This conceptual plan shows how two Wake Stone quarries adjacent to Umstead State Park might be redeveloped as recreational land after mining is completed. North Carolina courts have upheld Raleigh-Durham International Airport’s authority to lease 105 acres to Wake Stone to develop the mine on the left.
This conceptual plan shows how two Wake Stone quarries adjacent to Umstead State Park might be redeveloped as recreational land after mining is completed. North Carolina courts have upheld Raleigh-Durham International Airport’s authority to lease 105 acres to Wake Stone to develop the mine on the left. Wake Stone Corp.

The legal battle over whether Raleigh-Durham International Airport had the right to unilaterally lease land for a private quarry has quietly come to an end.

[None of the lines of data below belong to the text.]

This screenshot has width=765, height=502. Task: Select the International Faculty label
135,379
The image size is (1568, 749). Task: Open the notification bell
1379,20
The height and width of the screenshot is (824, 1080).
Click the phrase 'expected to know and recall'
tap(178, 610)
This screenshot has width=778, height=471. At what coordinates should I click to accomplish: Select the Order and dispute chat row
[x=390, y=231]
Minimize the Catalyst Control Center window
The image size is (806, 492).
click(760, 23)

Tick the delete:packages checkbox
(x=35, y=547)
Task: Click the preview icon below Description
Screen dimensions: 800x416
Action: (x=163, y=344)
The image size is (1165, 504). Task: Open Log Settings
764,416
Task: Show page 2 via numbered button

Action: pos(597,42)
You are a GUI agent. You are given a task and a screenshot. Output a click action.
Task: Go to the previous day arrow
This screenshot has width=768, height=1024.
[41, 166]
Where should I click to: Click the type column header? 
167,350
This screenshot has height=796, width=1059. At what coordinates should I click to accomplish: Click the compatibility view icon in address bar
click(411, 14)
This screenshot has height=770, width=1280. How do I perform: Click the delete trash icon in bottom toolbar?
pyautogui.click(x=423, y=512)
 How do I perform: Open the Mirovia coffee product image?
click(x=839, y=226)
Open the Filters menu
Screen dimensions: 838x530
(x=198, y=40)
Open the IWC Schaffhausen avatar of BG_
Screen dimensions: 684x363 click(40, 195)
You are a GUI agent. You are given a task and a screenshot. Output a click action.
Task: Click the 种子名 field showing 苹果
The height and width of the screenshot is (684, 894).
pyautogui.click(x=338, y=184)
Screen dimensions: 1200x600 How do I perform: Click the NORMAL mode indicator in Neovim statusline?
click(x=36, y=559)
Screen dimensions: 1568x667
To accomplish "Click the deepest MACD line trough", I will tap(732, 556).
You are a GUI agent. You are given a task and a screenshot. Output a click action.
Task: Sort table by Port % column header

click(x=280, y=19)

The N.C. Supreme Court declined to take up an appeal by opponents of the quarry, letting stand a Court of Appeals decision from December. The appeals court ruled that the airport’s governing board, the Airport Authority, had the power to lease 105 acres of land to the Wake Stone Corp. for the proposed quarry and did not violate the state’s open meetings law when it approved the lease at a special meeting in March 2019.

The meeting had been announced two days earlier, and the terms of the lease were not disclosed to the public until the meeting started. Authority members didn’t ask any questions or make any comments before voting, without dissent, to approve the 25-year lease.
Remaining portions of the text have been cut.